Friday, September 23, 2011
'Exit Through the Gift Shop'
I finally, finally, finally had an opportunity to watch Banksy's film "Exit Through the Gift Shop" last night. It was ultimately far more interesting and critical of the world of street art, and art in general, than I expected.
I thought the film would be a documentary about Banksy. Instead it's a documentary about the entire street art movement, and ultimately an "artist" who goes by the name of MBW, or Mister Brainwash. MBW is the camera-happy cousin of another street artist, Space Invader, and through that connection he began meeting many artists and filming them at work. He met some of the most well-known image-makers on the streets, such as Swoon and Shepard Fairey.
Challenged by Banksy to make his own art, MBW puts a few pieces on the street, and eventually goes all-out and mounts a huge show in Los Angeles which sells nearly a million dollars worth of art. In documenting the evolution of this show, though, the movie questions MBW's artistic chops and the phenomenon of street art as a whole. Is MBW really making art, or just churning out some vague approximation and selling it to gullible suckers? Is art merely a cool image, no matter how derivative? Does it have to be important, or is it enough to be rebellious or fun? Does it have to be made by the artist himself, or is it sufficient for an artist to provide direction -- as MBW does -- to a team of printmakers?

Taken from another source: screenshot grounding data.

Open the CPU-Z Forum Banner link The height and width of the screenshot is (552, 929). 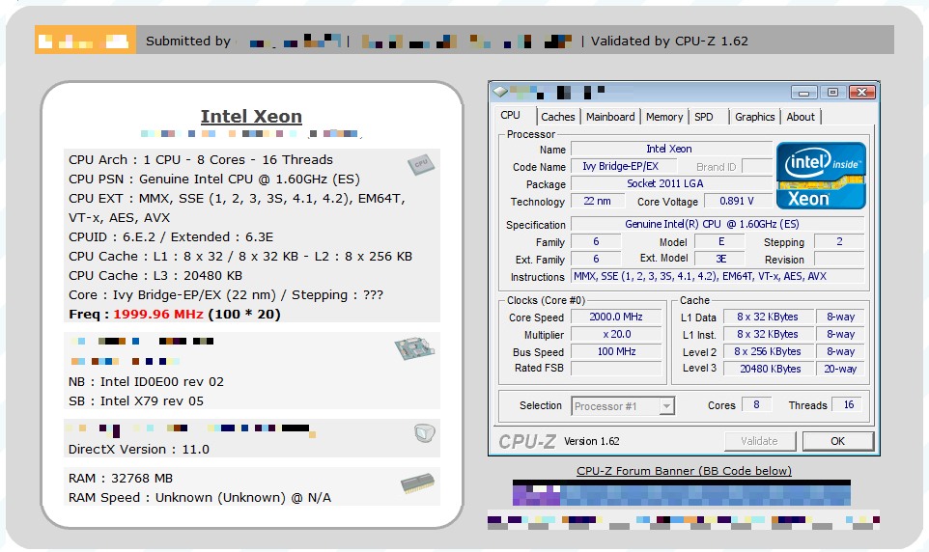pyautogui.click(x=684, y=471)
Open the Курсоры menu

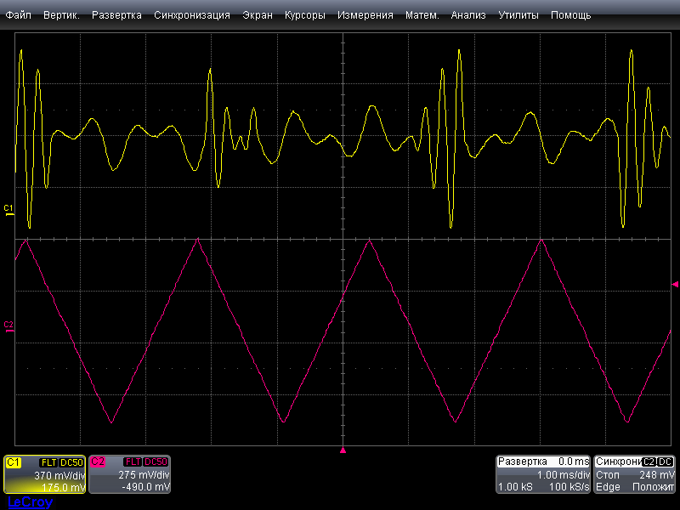[305, 15]
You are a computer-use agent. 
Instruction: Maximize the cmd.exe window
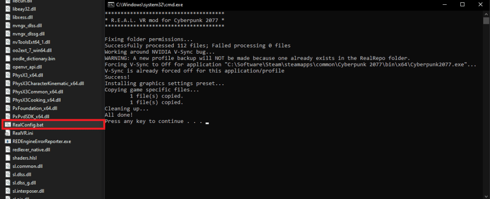tap(463, 4)
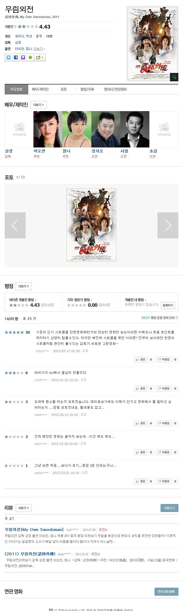Image resolution: width=182 pixels, height=611 pixels.
Task: Open the policy help icon next to 평점 운영 정책 안내
Action: click(177, 318)
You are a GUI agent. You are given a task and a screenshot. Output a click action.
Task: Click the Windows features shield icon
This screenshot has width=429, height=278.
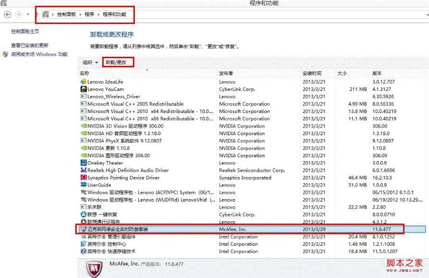coord(6,55)
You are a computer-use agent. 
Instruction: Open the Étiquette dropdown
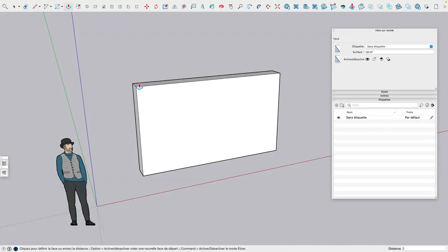[431, 46]
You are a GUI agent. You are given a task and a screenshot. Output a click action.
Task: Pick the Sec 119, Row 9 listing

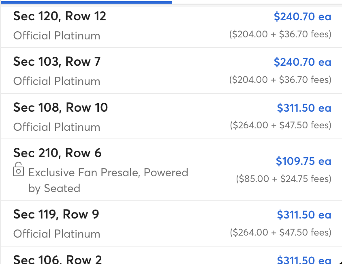171,223
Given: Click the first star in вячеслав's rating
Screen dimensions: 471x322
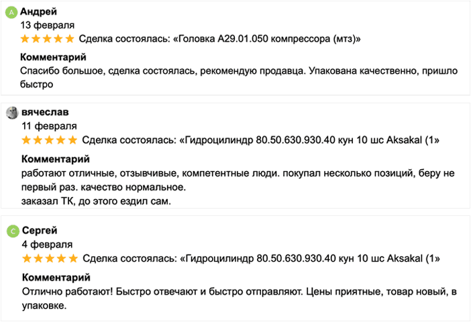Looking at the screenshot, I should (x=27, y=140).
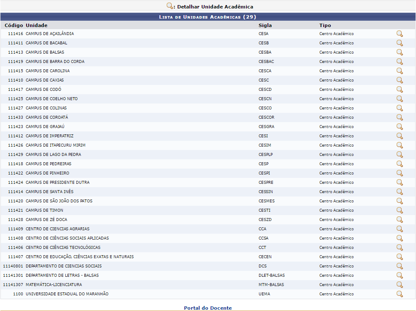
Task: Click details icon for Campus de Codó
Action: point(399,90)
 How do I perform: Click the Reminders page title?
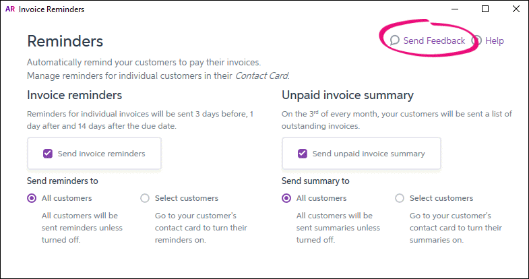[x=65, y=41]
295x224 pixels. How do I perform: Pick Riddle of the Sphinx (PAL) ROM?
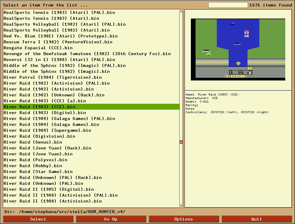[x=65, y=65]
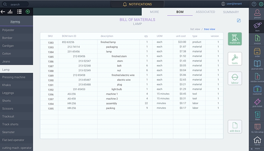
Task: Switch to the SUMMARY tab
Action: 231,12
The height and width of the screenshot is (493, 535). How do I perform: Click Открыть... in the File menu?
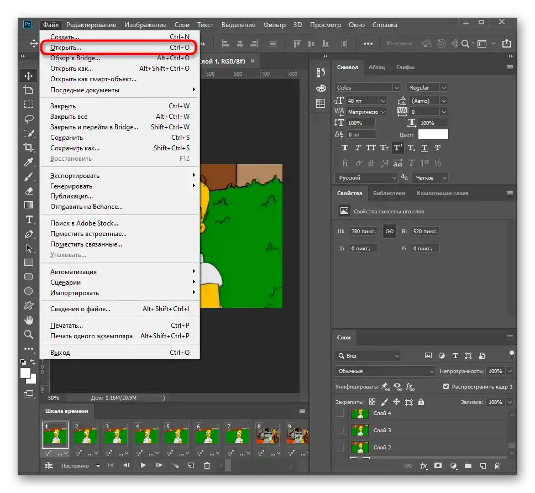pyautogui.click(x=66, y=48)
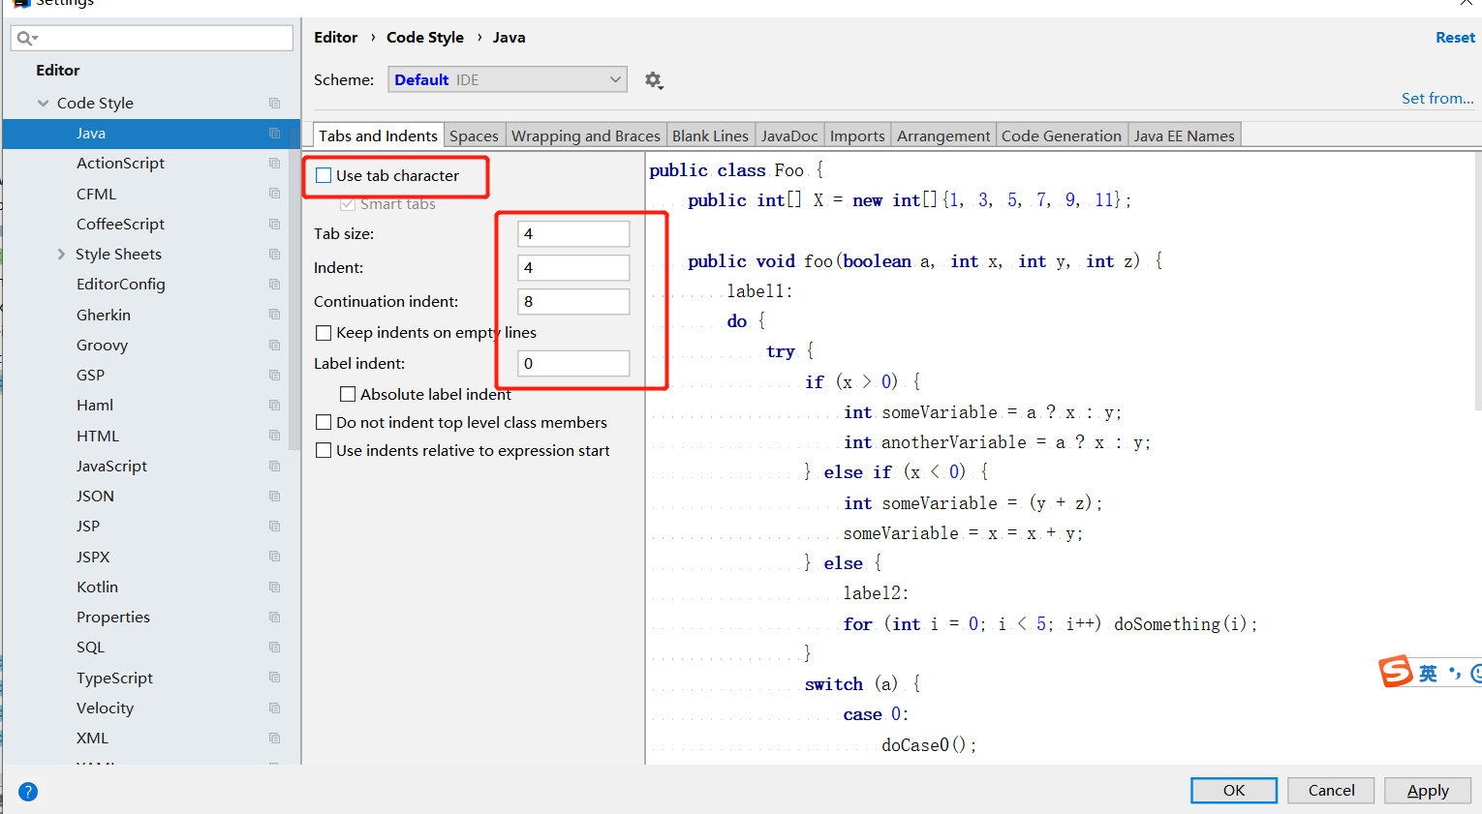Open the Scheme dropdown
Screen dimensions: 1482x814
point(507,79)
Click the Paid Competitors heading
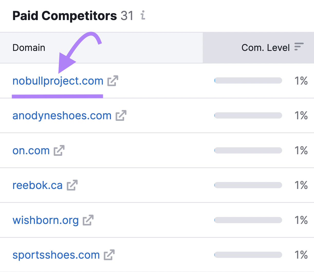 click(64, 16)
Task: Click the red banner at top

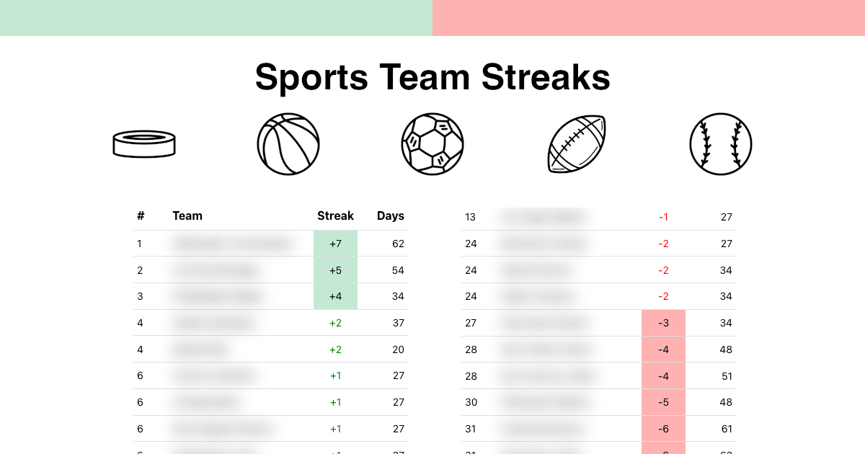Action: (649, 18)
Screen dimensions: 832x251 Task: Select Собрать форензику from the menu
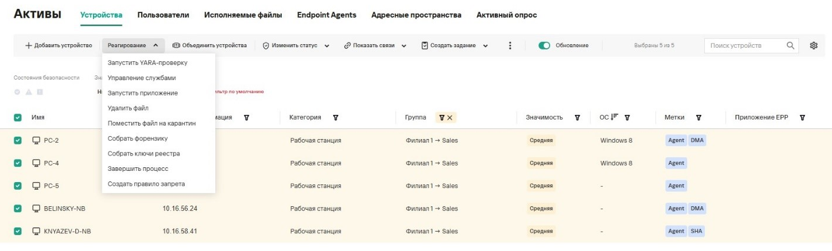point(138,138)
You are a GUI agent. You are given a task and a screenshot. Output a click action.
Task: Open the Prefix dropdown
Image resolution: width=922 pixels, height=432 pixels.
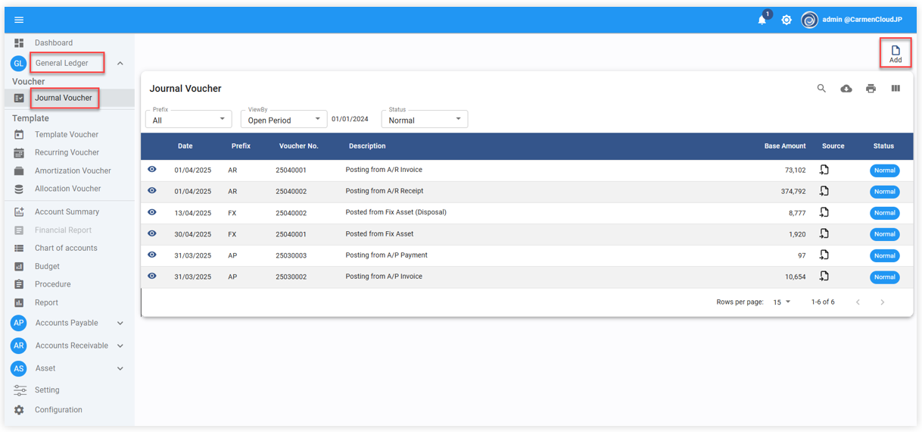(x=188, y=120)
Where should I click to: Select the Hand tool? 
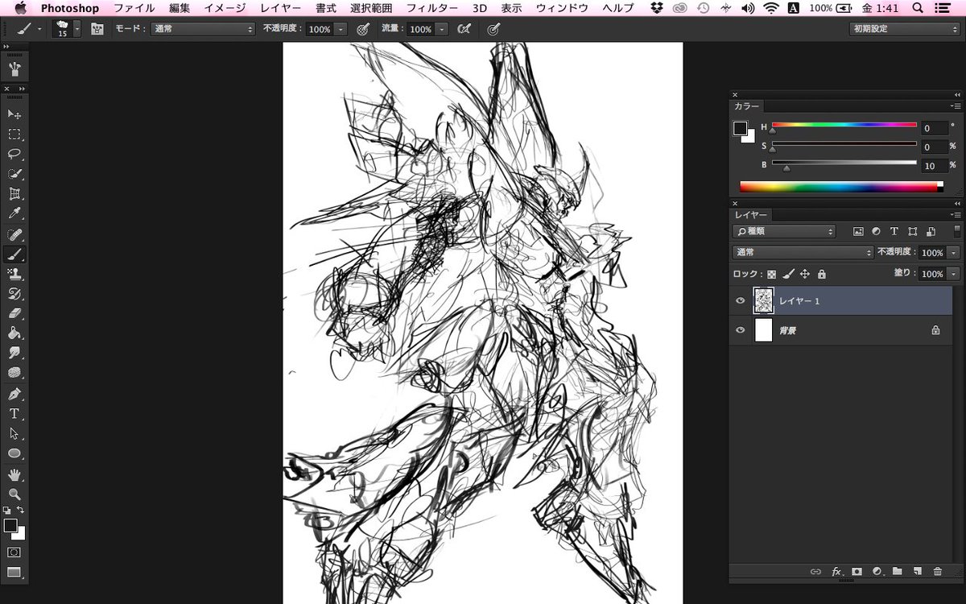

The movie made me ponder the line between graphic and fine, or meaningful, art. (Or, indeed, whether such a line really exists.) Take Andy Warhol. To me, Andy Warhol was a brilliant graphic artist, but his artwork doesn't reach a higher plane -- particularly now, viewed in retrospect. And despite my love of street art, I think many street artists are similarly talented at creating images, but not necessarily images that push the boundaries of expression and viewer experience.
I like graffiti and street art because it's democratic. It's there for everyone, and it's part of a sociological conversation that occurs on the streets for all to see. While some of the art enriches the artists indirectly, by raising their profile, I don't think many make a living at it. (Banksy, whose work does transcend graphic art, is an exception.)
MBW is a lesser Andy Warhol, and even derives much of his imagery from Warhol. The movie left me feeling a bit taken for having merely photographed his work. But on the other hand, it's on the street, it's part of the dialogue, so why not?